• [WHAT IS BEING ASKED] The reply should hold only the lines below beginning at the one with "162x204 pixels. At" and ending at the one with "Image resolution: width=628", copied exactly, with every picture left out.

• [RECORDS FOR THE TASK]
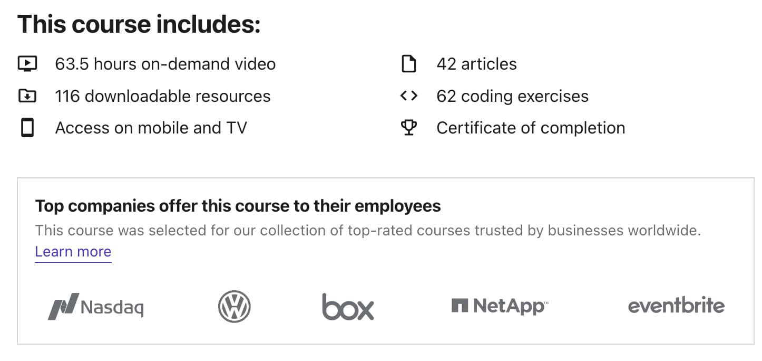This screenshot has width=762, height=361.
Task: Select the downloadable resources folder icon
Action: coord(26,96)
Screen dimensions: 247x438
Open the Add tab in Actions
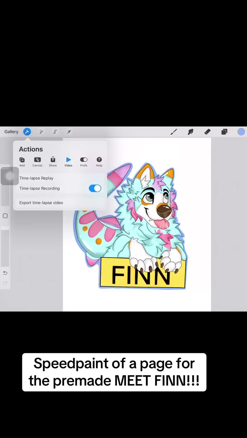(x=22, y=162)
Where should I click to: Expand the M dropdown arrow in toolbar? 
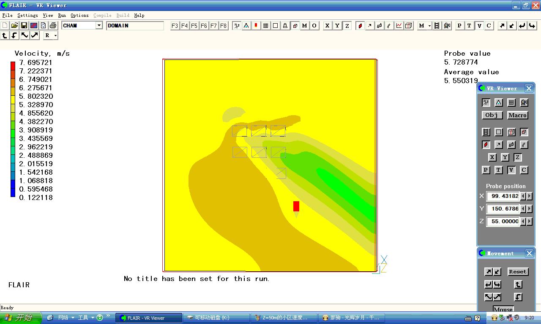pyautogui.click(x=429, y=26)
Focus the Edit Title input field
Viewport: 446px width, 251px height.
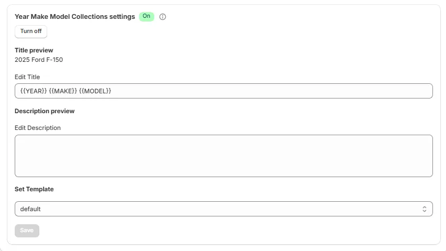point(262,91)
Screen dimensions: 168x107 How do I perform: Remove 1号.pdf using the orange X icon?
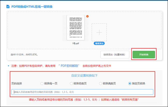click(x=87, y=16)
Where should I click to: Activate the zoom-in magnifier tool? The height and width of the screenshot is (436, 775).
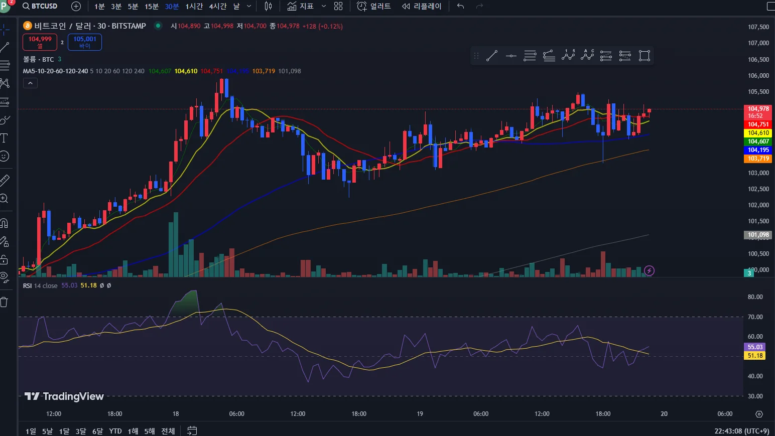click(x=5, y=198)
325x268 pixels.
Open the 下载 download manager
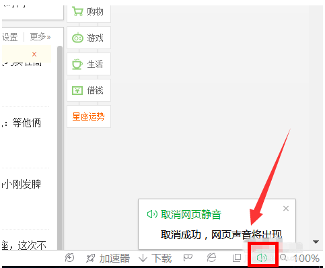(x=155, y=258)
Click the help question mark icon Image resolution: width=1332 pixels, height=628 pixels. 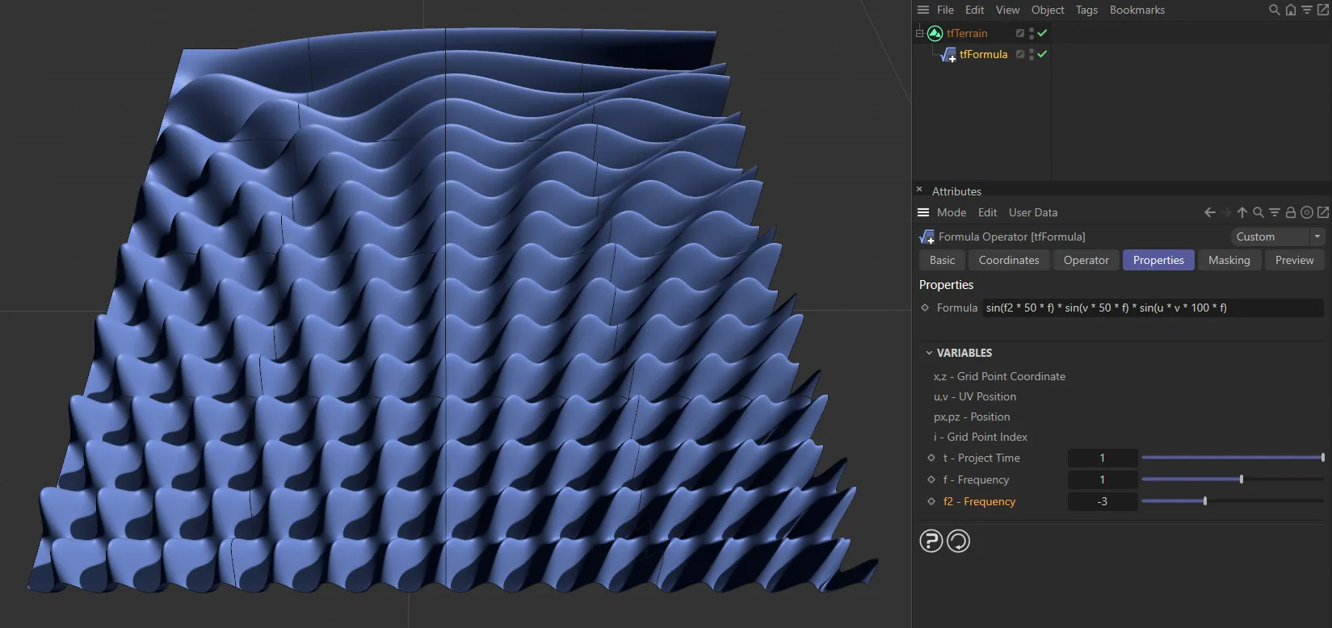tap(931, 541)
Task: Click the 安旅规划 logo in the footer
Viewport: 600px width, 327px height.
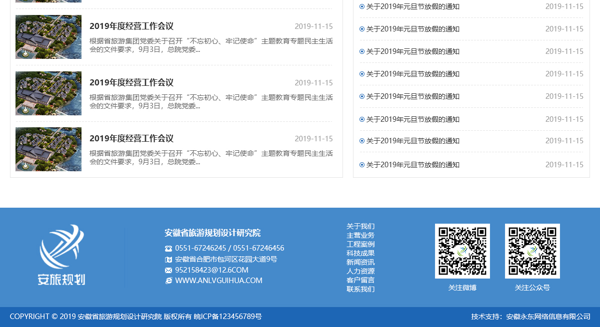Action: point(62,255)
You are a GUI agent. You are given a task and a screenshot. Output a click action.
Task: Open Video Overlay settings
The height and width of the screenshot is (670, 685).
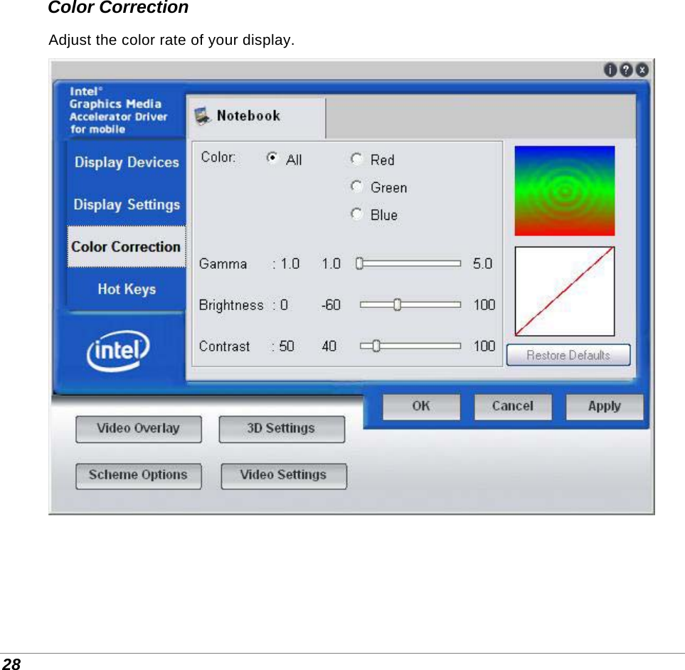[138, 428]
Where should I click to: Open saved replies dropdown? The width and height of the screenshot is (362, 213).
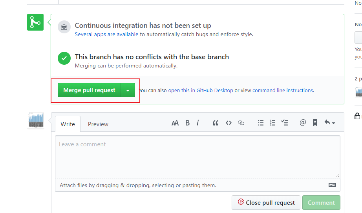tap(330, 122)
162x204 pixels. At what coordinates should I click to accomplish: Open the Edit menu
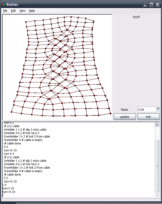(13, 11)
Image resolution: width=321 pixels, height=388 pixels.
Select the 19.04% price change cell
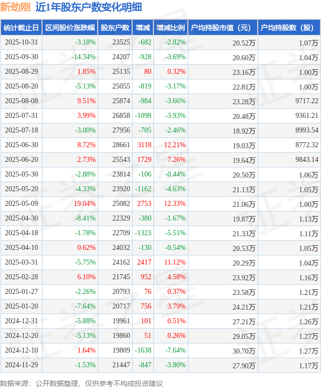coord(84,204)
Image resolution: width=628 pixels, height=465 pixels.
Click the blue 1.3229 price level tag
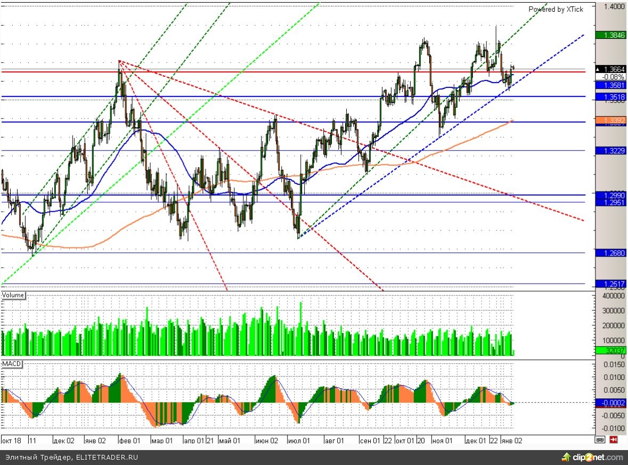(610, 151)
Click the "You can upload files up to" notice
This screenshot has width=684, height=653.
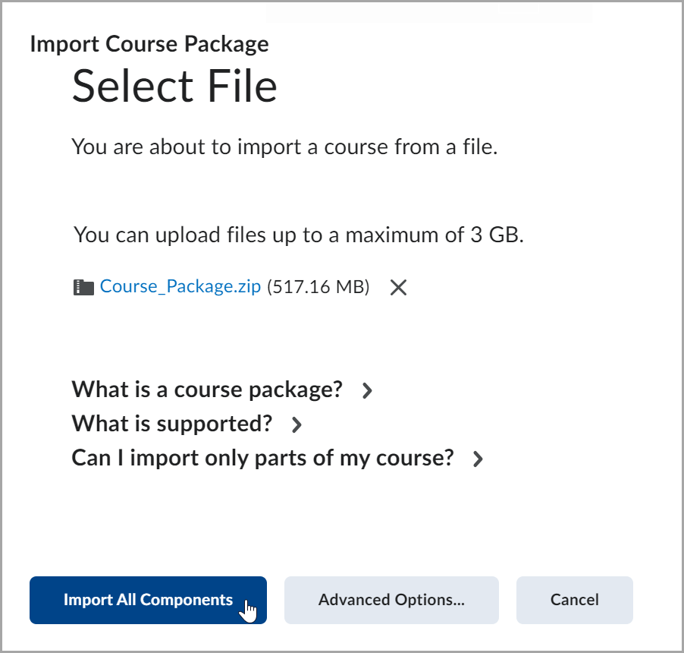pos(298,235)
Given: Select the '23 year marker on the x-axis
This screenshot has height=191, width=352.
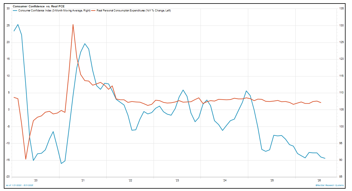Looking at the screenshot, I should [177, 180].
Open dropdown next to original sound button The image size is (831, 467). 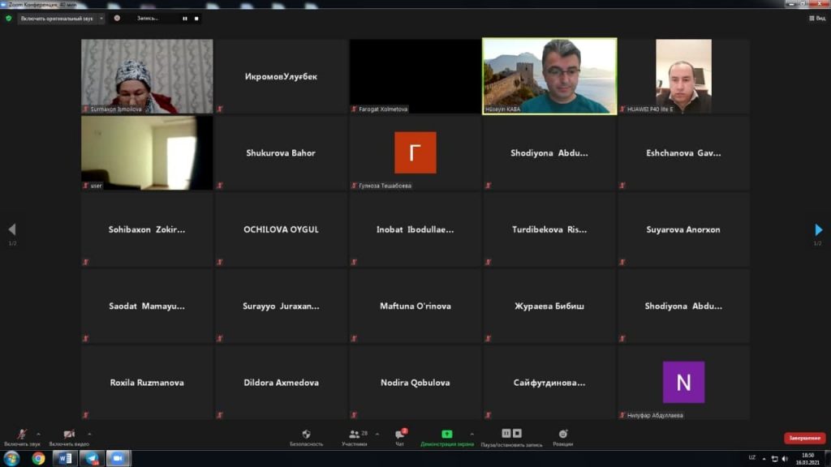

• [ANSWER TO THIS PROBLEM]
162x204 pixels. At what coordinates should I click to accomplish: Open the Edit menu
(13, 11)
Image resolution: width=321 pixels, height=388 pixels.
Select the 19.04% price change cell
coord(84,204)
Image resolution: width=628 pixels, height=465 pixels.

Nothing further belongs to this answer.